Three people close to the talks said the Toronto-based start-up had not yet fixed a valuation for its new round or an exact fundraising target, but two of the people said a range of $500mn to $1bn in fresh capital had been discussed.
That is more than the total Cohere has lured from investors across four fundraising series to date, according to Crunchbase, and is expected to give the company a far higher valuation than the $2.2bn it achieved when it raised $270mn — which came from investors including Nvidia and Oracle and venture firms including Index Ventures and Inovia Capital — in June 2023.
Cohere declined to comment.
The five-year-old company was co-founded by Aidan Gomez, Nick Frosst, and Ivan Zhang. Gomez, Cohere’s chief executive, co-authored a landmark research paper while he was an intern at Google called “Attention Is All You Need” that led to significant advances in how computers analyse text.
Cohere has become one of the three most high-profile artificial intelligence start-ups in North America alongside OpenAI and Anthropic.
AI start-ups require a steady stream of new capital to develop models built on the back of huge computing power and vast amounts of data. “It’s obviously a capital intensive industry,” said one person involved in the fundraising.
But more than a year into an AI boom started by OpenAI’s launch of ChatGPT in November 2022, investors are anxious for signs that hot start-ups can commercialise their technology and provide a return on investment.
Similar to its competitors, Cohere is building a large language model capable of conversing with users. But it is focused on selling to enterprise customers rather than dominating the consumer chatbot market.
As a result of that narrower focus, Cohere’s costs to develop its models are lower than those of OpenAI, whose general-purpose tools are more expensive to build, train and run.
“An enterprise model has a very different scale — there aren’t millions of people using it for free. That needs a different amount of capital,” said the person involved in Cohere’s fundraising efforts.
Cohere’s return to investors, half a year after it last raised hundreds of millions of dollars, will test the appetite and ability of venture capitalists to continue putting money into AI at higher valuations. OpenAI and Anthropic have increasingly relied on partnerships with Big Tech companies as their capital requirements have grown.

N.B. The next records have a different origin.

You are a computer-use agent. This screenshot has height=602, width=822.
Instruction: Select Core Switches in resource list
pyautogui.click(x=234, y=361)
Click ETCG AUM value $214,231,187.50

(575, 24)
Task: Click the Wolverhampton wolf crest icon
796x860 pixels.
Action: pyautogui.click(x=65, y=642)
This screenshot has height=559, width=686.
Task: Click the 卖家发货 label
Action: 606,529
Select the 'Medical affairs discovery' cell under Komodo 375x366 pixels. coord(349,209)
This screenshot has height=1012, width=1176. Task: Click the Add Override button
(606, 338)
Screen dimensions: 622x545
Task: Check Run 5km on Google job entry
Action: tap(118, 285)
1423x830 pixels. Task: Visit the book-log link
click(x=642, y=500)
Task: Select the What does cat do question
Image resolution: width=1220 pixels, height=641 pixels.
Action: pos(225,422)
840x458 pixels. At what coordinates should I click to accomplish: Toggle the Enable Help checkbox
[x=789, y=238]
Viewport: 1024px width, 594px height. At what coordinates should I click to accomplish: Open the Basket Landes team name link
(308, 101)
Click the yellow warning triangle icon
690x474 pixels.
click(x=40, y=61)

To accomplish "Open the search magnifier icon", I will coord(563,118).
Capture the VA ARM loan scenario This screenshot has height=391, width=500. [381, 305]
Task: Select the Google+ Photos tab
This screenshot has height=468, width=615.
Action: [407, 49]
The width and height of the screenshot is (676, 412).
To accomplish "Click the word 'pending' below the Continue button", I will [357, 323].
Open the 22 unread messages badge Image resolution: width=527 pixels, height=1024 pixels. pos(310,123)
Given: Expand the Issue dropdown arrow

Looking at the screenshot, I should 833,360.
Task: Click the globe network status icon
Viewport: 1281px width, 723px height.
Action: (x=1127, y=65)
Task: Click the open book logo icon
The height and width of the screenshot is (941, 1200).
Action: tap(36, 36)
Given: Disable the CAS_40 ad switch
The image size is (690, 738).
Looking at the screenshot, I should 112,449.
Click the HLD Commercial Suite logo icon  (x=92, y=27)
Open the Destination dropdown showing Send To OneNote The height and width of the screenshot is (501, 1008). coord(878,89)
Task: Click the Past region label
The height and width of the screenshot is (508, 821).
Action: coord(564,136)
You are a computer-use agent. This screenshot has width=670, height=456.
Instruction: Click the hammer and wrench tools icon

Cohere’s equity value has been far lower than that of OpenAI, which is running a secondary sale of employee shares at a valuation of $86bn, and Anthropic, which is in talks to raise new funds at a valuation of more than $18bn, said people with direct knowledge of the discussions.
Cohere has positioned itself as a neutral provider for enterprise customers to use models that are not linked to cloud providers such as Microsoft — the biggest backer of OpenAI and an investor in other fast-growing AI start-ups such as Inflection — or Amazon and Google, both of which have committed billions of dollars to Anthropic.